Now on to the actual game. It is advertised as having a major upgrade of graphics, but I don’t agree. It is no more decorative than Civ4 was, and more cluttered. The information is reasonably easy to find, but there is a lot of detail that is basically more noise than signal. The game designers have taken this into account and provided a strategic mode you can toggle to, but that goes to the other extreme again, looking terribly cartoonish.

One striking change is the shift from rectangles to hexagons as the basic unit of land (or sea). I approve of this, but it does not look better. It looks worse, in my opinion. I may simply need to get used to it, but it is months since last I looked at a Civilization game and it still looks just unnatural to me. It does make more sense in military confrontations and unit movement though, and also in land cultivation.

Another major difference from all the earlier games is that cities now have hit points and an inherent bombard ability regardless of whether there are military units in them. So you can establish a city and not immediately fortify it. Even a small city with no upgrades can fend off the random wandering barbarian army or two without a scratch, which is nice.  But it goes further than that.

During my second game, I played at an easy difficulty level. At first I made mostly workers to improve the land, but then I started plonking down cities. I fortified a warrior in the first and an archer in the second, then made two without defenders.  While working on my fifth settler, I had two of the strongest powers in the world declare war on me.  Russia had about half of the world’s military at the time, so that was rather disconcerting. Luckily the highest tech was chariot archers, but still seeing a tsunami of enemy units rolling toward your undefended city…

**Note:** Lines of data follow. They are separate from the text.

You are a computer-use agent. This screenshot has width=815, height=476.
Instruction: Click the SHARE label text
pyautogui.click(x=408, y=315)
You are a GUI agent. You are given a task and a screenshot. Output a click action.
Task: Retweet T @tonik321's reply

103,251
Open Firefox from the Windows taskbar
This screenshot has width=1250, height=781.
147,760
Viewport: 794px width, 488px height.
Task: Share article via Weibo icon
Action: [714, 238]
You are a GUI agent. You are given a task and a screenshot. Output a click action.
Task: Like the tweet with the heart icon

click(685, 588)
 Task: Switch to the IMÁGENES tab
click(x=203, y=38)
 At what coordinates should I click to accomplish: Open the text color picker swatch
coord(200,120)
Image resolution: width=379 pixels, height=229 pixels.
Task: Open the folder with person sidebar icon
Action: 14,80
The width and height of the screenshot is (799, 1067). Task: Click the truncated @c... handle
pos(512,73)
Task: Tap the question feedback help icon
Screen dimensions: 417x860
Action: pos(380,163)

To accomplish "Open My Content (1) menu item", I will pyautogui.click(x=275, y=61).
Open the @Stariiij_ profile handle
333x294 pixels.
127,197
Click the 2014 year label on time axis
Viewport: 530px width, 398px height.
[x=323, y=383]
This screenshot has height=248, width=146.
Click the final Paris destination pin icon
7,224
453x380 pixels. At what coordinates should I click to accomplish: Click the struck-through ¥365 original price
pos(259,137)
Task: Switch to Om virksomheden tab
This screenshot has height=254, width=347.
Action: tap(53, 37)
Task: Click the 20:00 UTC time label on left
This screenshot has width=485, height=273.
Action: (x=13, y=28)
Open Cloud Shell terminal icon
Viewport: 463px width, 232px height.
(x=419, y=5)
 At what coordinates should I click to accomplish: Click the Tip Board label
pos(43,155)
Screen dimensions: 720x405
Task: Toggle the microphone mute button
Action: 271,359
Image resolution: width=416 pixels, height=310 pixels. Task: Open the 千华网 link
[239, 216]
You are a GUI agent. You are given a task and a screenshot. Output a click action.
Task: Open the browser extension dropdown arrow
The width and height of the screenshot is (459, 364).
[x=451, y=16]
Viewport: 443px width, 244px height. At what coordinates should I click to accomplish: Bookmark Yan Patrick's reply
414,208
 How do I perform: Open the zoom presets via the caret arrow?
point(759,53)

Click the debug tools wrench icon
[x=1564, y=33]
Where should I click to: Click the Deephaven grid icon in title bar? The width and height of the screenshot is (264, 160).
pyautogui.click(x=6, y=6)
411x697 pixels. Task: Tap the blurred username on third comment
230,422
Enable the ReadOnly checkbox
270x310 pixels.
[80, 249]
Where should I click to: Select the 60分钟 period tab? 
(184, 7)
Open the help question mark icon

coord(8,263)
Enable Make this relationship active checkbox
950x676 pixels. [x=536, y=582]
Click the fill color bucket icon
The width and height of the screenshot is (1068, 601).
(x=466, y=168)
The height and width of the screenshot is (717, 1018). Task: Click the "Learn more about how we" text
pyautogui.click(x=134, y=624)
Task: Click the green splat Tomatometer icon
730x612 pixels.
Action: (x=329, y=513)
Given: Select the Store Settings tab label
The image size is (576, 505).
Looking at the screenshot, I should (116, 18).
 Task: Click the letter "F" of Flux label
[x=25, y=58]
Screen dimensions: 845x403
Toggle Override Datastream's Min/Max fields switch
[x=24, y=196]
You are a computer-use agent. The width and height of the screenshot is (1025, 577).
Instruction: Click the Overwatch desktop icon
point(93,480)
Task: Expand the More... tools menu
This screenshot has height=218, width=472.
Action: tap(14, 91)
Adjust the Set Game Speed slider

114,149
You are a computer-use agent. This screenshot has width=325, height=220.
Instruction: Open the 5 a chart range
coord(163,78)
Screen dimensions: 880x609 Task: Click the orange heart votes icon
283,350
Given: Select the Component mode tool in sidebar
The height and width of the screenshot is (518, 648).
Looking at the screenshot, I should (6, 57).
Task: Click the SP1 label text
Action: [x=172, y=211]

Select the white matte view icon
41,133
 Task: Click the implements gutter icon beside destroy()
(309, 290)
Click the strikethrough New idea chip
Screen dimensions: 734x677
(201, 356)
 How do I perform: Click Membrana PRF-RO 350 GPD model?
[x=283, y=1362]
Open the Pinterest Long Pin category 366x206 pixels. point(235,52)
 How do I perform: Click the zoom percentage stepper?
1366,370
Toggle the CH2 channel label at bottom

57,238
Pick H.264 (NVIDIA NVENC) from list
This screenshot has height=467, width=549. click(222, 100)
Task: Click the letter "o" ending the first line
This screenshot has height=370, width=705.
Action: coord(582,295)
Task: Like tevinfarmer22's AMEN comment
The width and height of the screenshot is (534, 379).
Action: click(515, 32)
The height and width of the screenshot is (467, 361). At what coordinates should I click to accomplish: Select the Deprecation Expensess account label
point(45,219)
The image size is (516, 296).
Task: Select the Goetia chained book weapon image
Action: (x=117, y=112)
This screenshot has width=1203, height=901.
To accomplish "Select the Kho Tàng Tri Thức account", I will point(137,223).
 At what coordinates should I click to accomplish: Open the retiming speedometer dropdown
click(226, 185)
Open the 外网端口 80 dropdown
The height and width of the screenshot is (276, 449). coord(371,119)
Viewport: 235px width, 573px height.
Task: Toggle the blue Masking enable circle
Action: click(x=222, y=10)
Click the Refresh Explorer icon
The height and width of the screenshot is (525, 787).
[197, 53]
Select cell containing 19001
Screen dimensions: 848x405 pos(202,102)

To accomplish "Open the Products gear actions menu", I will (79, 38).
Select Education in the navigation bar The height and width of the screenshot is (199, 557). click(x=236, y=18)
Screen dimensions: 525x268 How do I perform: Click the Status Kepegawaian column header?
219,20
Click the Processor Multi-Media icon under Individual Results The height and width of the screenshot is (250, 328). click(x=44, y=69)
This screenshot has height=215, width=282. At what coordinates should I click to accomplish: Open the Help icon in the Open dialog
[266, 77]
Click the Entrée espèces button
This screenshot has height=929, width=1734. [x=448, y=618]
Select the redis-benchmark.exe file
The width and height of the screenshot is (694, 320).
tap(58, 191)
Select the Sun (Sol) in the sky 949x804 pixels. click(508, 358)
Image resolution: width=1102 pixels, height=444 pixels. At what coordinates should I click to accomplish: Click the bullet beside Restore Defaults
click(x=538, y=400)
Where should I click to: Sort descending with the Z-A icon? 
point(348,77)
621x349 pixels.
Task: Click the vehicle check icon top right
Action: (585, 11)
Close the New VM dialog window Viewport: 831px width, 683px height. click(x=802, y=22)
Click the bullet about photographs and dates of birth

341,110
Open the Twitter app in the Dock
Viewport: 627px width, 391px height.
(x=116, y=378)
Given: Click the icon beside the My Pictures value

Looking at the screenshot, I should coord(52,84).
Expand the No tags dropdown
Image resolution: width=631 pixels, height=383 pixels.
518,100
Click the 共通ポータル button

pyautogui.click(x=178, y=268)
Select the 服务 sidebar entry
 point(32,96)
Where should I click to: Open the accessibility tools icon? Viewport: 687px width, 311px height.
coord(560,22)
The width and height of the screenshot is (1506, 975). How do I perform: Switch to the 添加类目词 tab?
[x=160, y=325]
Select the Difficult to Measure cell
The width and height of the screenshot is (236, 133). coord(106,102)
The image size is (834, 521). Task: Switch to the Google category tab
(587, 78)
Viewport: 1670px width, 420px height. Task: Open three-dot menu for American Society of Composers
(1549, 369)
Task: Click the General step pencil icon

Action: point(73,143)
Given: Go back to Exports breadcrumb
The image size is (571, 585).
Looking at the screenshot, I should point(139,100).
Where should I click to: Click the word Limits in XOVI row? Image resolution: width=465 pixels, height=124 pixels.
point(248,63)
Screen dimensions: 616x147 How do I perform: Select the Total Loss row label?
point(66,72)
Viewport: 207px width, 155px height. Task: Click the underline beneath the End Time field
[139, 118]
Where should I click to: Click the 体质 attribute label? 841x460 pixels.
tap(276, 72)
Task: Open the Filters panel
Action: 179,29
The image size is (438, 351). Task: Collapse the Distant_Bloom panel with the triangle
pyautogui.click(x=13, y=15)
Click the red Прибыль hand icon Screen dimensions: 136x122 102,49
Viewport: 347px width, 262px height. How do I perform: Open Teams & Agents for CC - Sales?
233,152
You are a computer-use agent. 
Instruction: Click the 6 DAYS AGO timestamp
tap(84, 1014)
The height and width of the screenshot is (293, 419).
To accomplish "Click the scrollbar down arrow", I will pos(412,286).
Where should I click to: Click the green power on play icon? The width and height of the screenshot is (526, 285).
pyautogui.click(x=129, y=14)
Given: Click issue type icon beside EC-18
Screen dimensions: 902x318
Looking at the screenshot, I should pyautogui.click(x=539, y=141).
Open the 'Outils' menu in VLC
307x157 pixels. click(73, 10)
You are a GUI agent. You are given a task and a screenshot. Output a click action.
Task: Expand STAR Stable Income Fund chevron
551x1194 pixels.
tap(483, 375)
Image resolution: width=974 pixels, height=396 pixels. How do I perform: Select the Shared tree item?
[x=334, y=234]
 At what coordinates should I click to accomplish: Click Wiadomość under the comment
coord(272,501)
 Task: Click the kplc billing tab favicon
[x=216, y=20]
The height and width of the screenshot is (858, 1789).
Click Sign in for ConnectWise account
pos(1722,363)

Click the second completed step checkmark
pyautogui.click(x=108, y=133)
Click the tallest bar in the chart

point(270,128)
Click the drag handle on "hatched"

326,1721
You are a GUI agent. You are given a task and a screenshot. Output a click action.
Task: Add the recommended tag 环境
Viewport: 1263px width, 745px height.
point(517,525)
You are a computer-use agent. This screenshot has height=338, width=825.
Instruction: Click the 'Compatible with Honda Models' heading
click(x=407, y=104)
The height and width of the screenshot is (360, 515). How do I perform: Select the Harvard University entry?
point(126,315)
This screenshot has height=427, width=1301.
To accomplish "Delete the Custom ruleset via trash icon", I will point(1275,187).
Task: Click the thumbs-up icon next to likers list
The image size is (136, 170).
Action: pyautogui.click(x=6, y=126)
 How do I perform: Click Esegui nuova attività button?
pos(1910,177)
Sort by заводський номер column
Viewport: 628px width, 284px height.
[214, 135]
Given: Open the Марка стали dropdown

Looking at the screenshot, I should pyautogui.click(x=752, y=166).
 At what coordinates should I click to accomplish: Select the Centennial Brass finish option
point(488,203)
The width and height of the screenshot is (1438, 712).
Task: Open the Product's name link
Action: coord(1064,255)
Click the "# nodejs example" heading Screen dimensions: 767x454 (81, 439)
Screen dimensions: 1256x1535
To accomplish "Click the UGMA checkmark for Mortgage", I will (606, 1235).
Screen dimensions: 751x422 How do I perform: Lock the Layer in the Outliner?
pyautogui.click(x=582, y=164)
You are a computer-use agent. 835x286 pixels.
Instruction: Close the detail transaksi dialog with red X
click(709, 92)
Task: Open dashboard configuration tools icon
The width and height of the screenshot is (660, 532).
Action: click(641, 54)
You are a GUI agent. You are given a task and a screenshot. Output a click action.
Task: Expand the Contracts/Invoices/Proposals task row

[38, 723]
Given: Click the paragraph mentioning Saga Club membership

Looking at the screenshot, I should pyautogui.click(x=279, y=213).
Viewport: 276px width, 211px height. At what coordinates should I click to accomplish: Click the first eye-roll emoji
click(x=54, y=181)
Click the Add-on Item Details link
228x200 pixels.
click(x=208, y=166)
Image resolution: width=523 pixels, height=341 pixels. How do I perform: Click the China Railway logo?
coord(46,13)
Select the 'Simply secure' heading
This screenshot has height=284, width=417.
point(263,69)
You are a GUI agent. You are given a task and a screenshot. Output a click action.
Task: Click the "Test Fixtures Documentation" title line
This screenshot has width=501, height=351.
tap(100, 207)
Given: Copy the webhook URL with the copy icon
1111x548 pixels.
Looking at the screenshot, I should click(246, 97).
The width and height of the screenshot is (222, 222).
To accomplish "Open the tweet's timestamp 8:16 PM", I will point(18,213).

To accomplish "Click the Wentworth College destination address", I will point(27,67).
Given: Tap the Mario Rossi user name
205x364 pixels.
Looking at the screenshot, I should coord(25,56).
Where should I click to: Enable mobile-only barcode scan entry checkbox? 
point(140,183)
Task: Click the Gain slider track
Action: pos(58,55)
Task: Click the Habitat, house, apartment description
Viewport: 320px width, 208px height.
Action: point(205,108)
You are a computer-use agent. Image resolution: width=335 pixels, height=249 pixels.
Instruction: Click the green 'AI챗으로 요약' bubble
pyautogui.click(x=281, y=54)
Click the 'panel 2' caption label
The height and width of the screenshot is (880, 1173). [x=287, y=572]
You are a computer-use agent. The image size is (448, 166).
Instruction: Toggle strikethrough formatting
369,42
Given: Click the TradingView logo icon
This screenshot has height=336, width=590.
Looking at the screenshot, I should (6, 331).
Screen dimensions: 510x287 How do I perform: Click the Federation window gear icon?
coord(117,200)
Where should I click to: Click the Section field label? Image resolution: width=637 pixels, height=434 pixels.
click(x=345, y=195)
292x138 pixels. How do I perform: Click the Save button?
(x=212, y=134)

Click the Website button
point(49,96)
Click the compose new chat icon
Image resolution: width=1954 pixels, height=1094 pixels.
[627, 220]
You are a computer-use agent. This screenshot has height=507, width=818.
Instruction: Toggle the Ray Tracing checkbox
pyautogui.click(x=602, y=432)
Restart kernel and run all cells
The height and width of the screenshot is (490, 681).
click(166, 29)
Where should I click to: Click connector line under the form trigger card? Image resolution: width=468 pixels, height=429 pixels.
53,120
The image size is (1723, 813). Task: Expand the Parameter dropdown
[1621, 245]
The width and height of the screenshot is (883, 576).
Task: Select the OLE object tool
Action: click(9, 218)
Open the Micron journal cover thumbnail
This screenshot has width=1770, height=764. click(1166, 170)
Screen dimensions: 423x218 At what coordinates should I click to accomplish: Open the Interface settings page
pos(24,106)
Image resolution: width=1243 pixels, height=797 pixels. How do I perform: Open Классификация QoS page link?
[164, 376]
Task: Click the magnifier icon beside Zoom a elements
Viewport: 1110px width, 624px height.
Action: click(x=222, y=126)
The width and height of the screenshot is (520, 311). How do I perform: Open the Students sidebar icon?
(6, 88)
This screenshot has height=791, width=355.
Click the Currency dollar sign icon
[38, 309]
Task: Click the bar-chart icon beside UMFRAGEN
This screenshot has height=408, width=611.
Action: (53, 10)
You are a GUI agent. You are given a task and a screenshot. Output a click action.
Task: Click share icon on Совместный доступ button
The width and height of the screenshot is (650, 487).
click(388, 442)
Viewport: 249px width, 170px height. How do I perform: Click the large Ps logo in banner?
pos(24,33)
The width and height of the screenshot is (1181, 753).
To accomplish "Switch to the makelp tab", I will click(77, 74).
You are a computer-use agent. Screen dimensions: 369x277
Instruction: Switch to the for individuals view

Amazingly though, the bombard ability managed to take out several attackers without them ever getting right next to the city. The enemy archers were the worst problem, but I managed to finish a chariot archer just in time when the city defenses were eradicated.  The other part of the Russian army that had marched toward my capital city were shot to pieces without doing any damage at all.  So that was pretty impressive.  I assume the same would have happened if I had attacked them, so this is a major change in the game balance during the ancient and medieval era.  I assume this will change with artillery, rocketry and air bombing. Still, it gives a major incentive to expand rapidly instead of building up the military first.

The role of religions, which showed up in Civ4, is utterly removed. You can still build temples, but they only give culture points. Specialized religious buildings for different religions are removed, and I did not even see the cathedrals that have been with the game from the start (I think, I know they were in Civ2 at least). The number of religious themed Wonders of the World is also reduced, and there is no longer particularly many from the Christian sphere compared to other cultures. It seems safe to guess that Firaxis got burned on that feature last time.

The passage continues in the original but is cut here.